In evaluating the use of the fair value option for long-term debt instead of application of hedge accounting, reporting entities should consider the potential impact on the financial statements as follows:
  • Debt issuance costs

    When electing the fair value option, all debt issue costs must be expensed immediately, instead of amortized as part of the effective interest rate over the life of the debt.
  • A full offset of fair value may not occur

    When electing the fair value option on the debt, the entire fair value of the debt must be recorded. In contrast, in the case of a fair value hedge under ASC 815, only that portion of the long-term debt attributable to the risk being hedged (e.g., interest rate risk) must be recorded at fair value. For example, under ASC 815, the changes in fair value attributable to the reporting entity’s changes in credit would be ignored when determining the fair value of the debt to be recorded when the designated risk is the benchmark interest rate. However, if the reporting entity elects the fair value option, it will be required to reflect the impact of all changes in fair value of its debt in the income statement, except for changes in own credit risk, which must be presented in OCI.
  • Income statement presentation

    Under ASC 815, all changes in the fair value of the derivative, including changes from interest accruals or net interest cash flows, should be presented in a single line item in the income statement.
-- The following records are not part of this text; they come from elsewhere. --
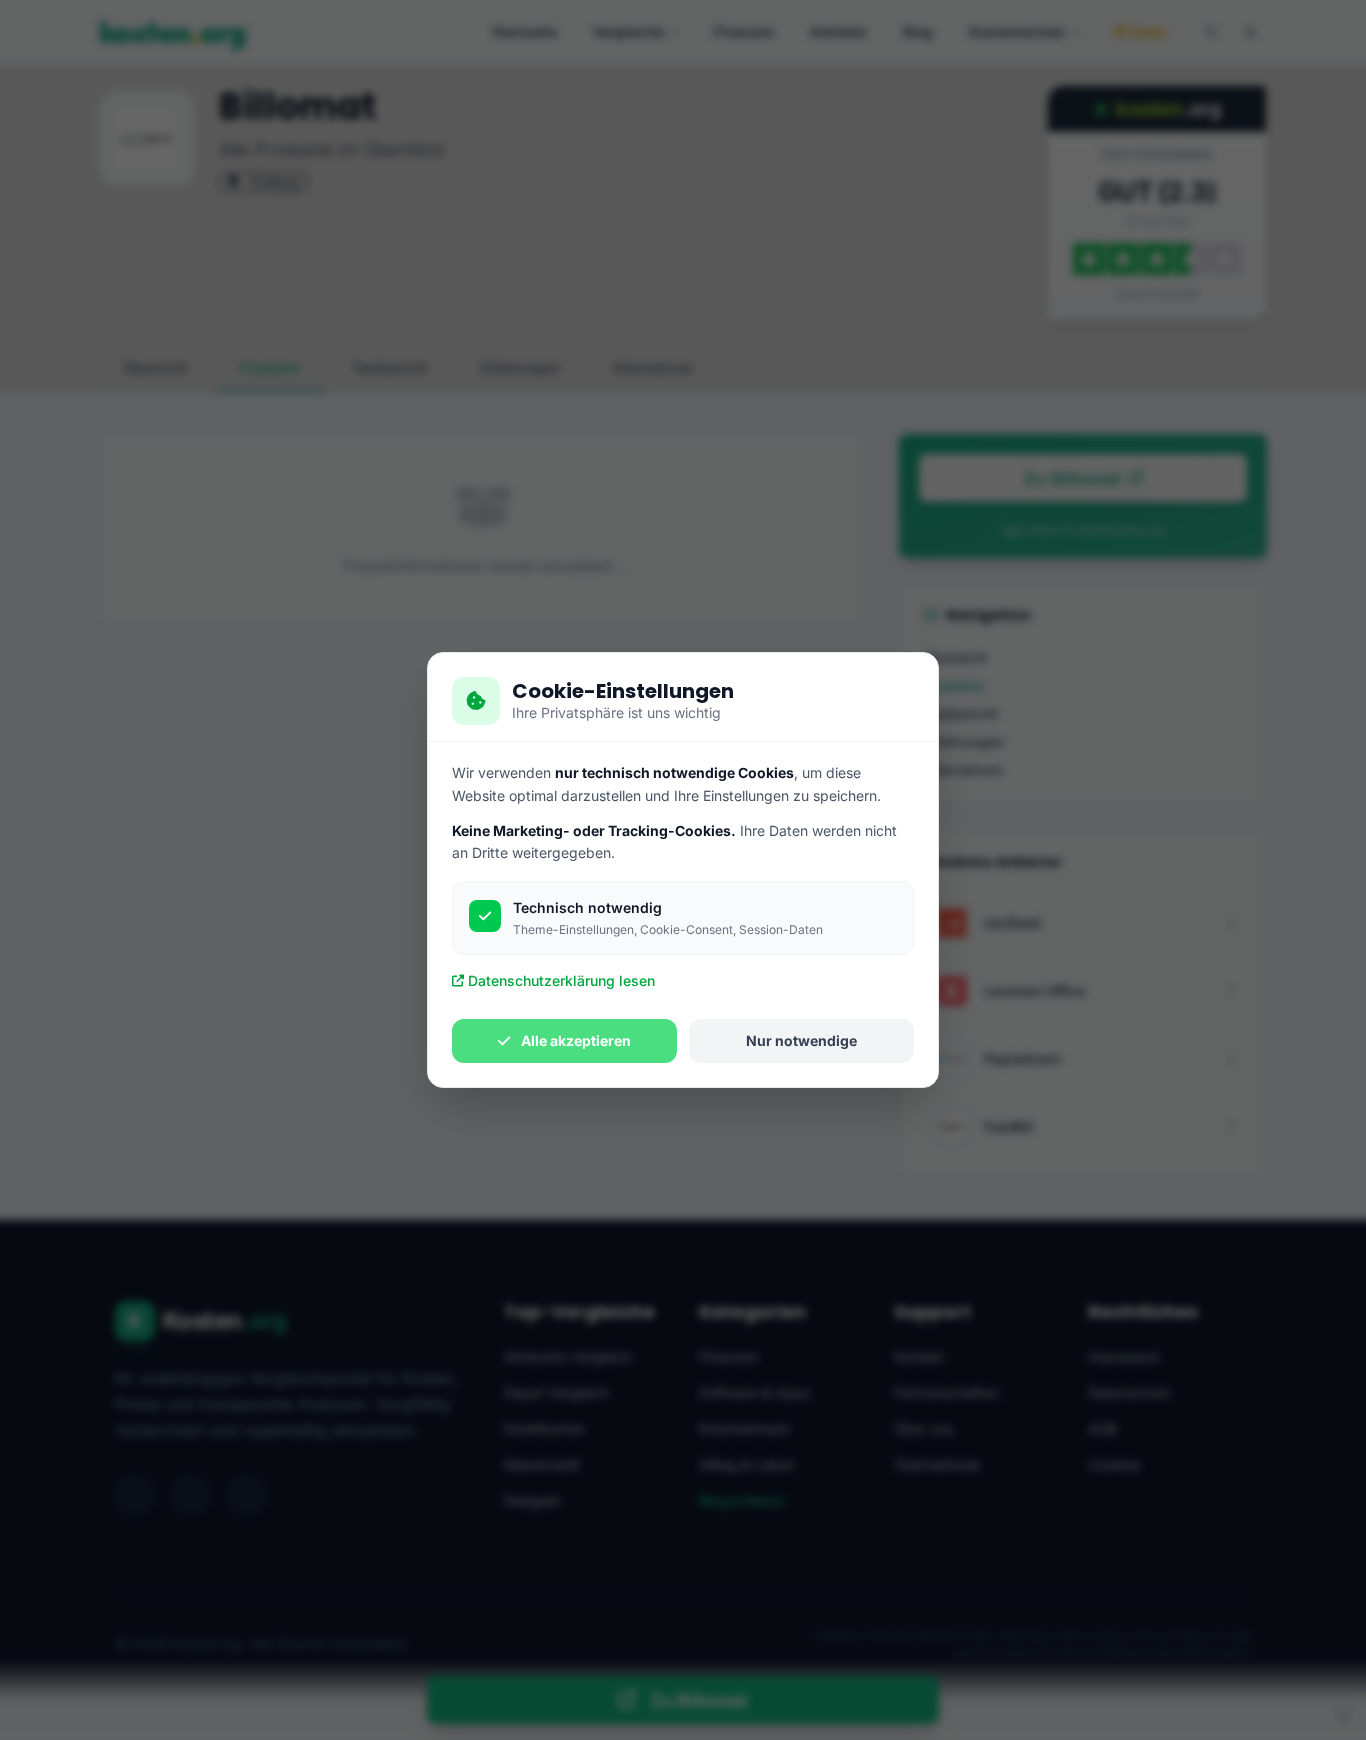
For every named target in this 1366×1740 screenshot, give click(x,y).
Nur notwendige (801, 1040)
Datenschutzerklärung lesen (561, 980)
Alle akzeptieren (574, 1040)
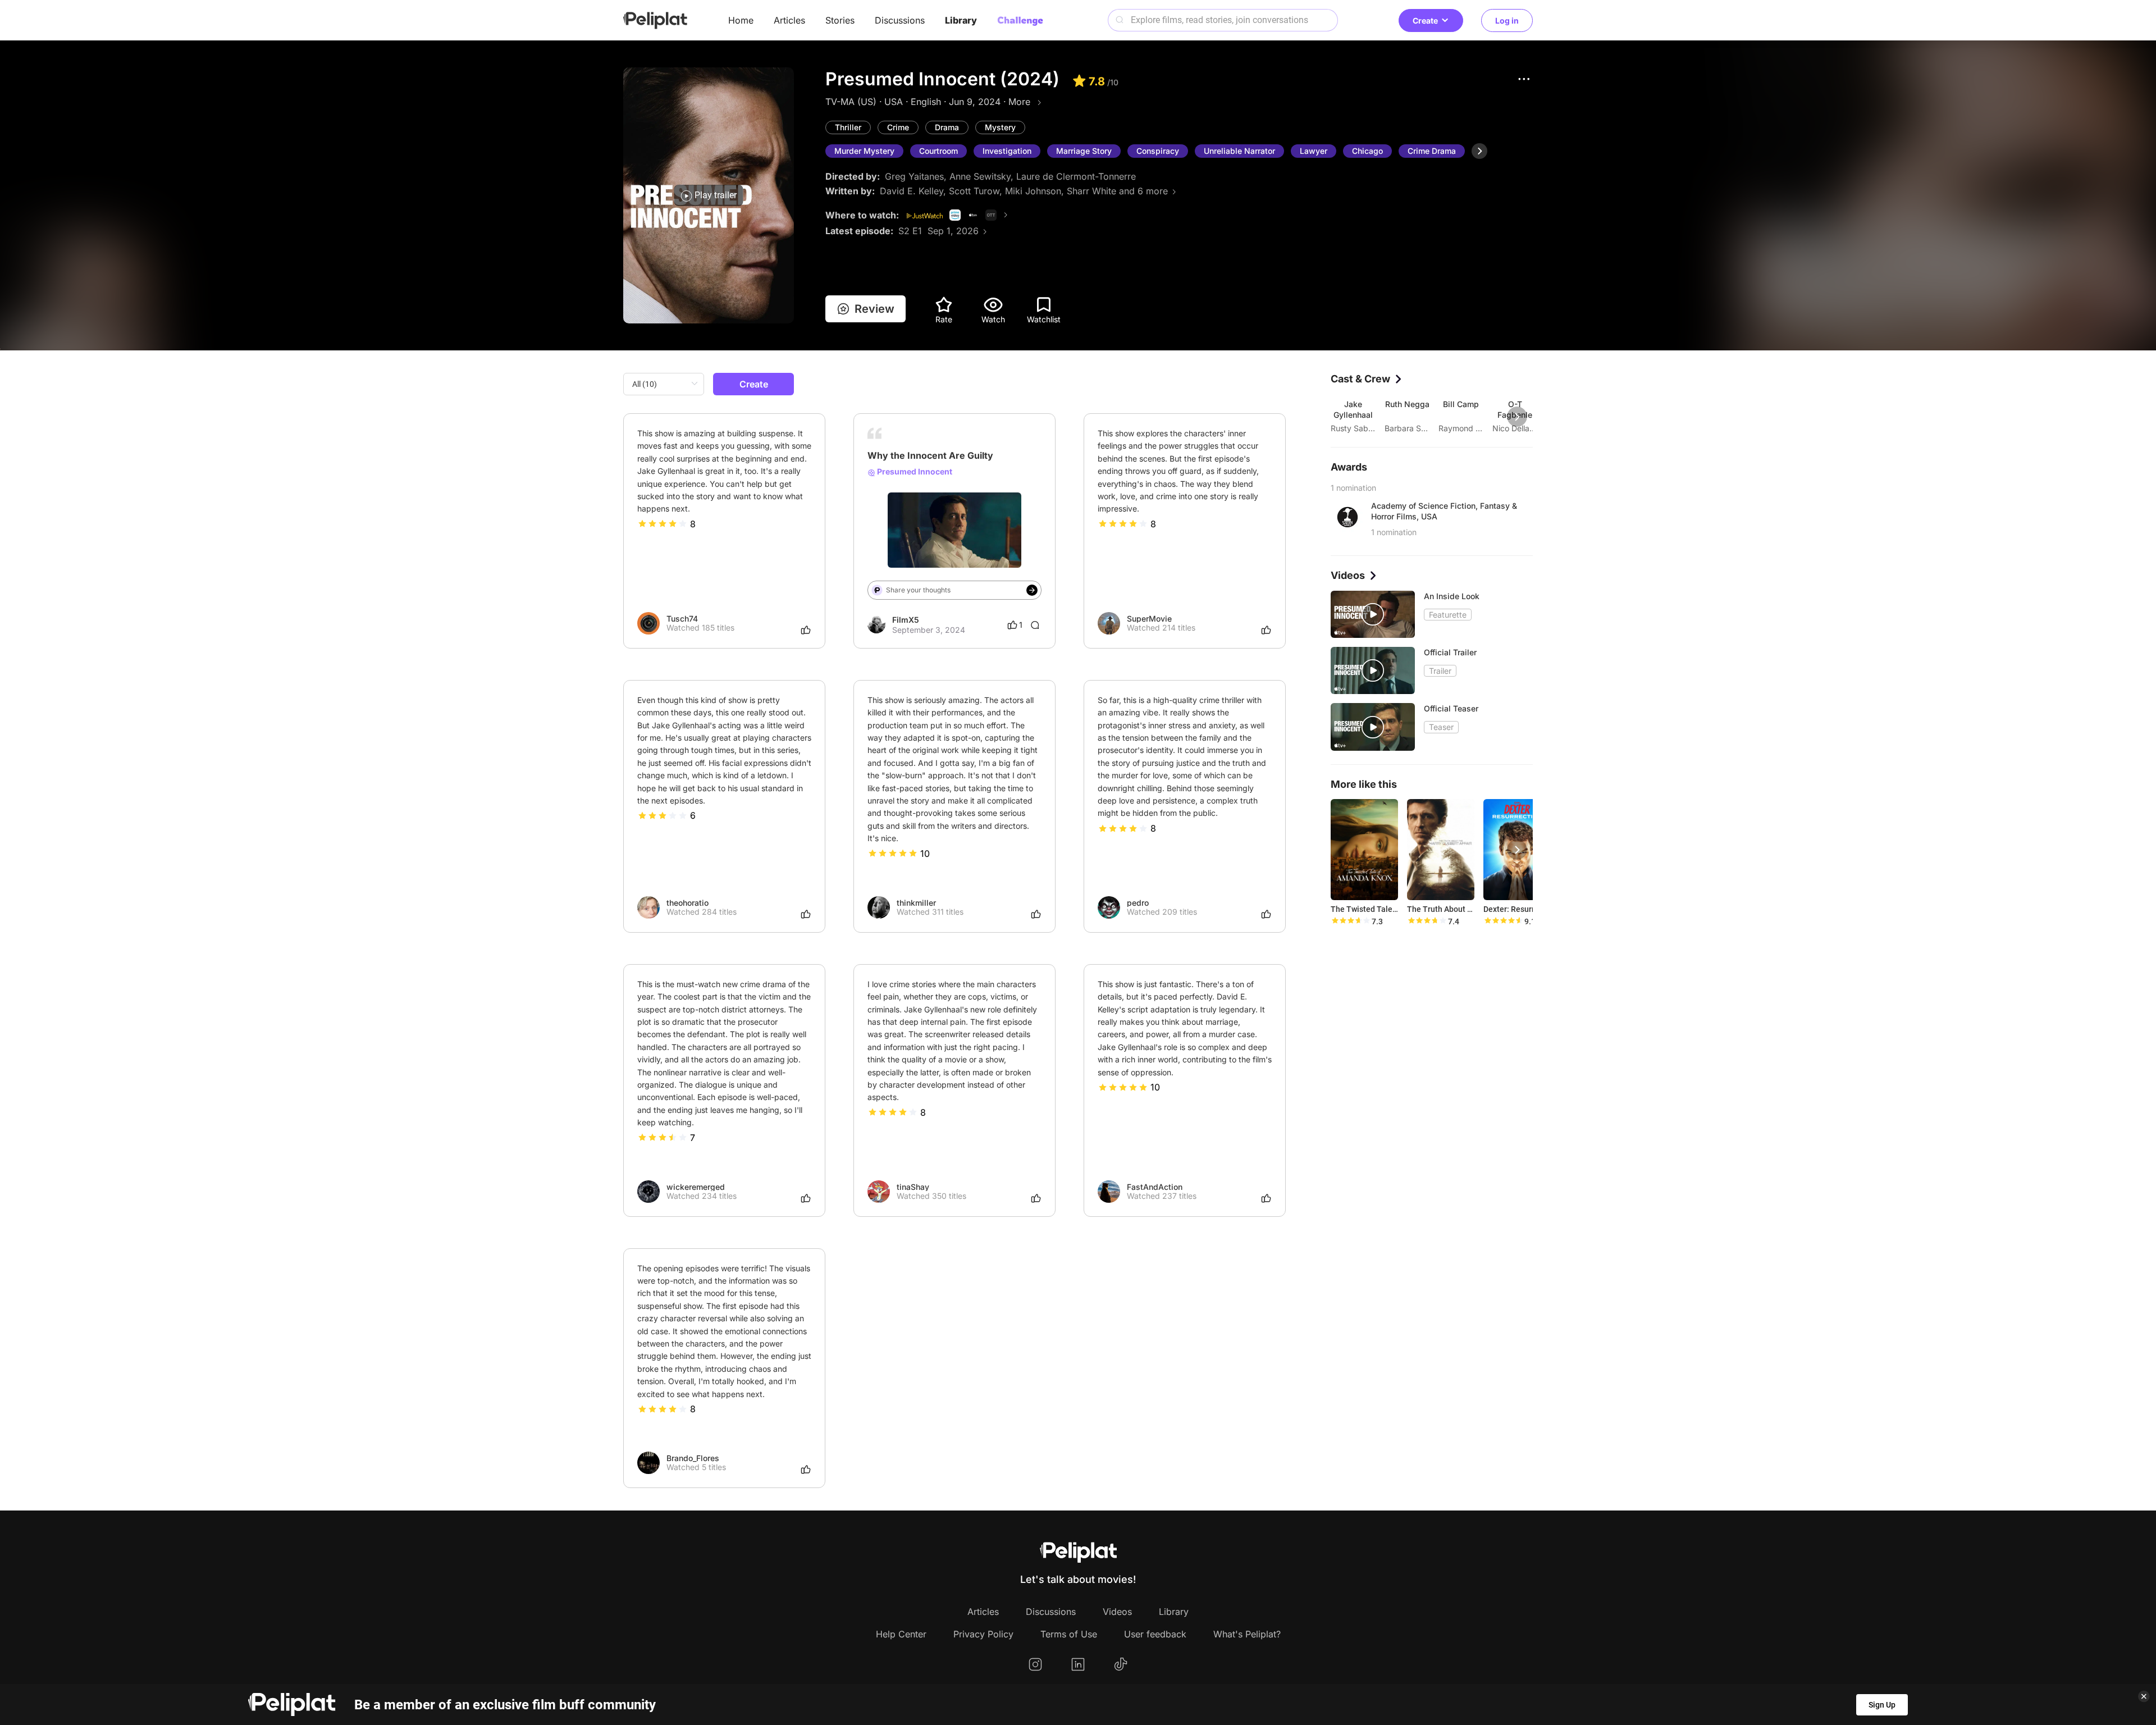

For qualifying ASC 815 hedging relationships, reporting entities should record the change in fair value of the derivative and present the interest accrual component in the same line item as the hedged item. Only when the hedged item is reported in multiple income statement line items should the income from the derivative be reported in different income statement line items to match the hedged item.

Other FVO considerations
A reporting entity should consider other implications of applying the FVO to its long-term debt, which requires full mark-to-market as discussed above. For example, recognizing changes in the debt’s fair value in current earnings might adversely impact the entity’s compliance with debt covenants and/or its regulatory and capital requirements. Similarly, debt issuance costs, which are often significant, are expensed immediately under the FVO. Further, under the FVO, reporting entities are required to independently estimate the change in fair value of the debt in accordance with the fair value guidance. Changes in the fair value of the derivative are not a proxy for the change in fair value of the debt.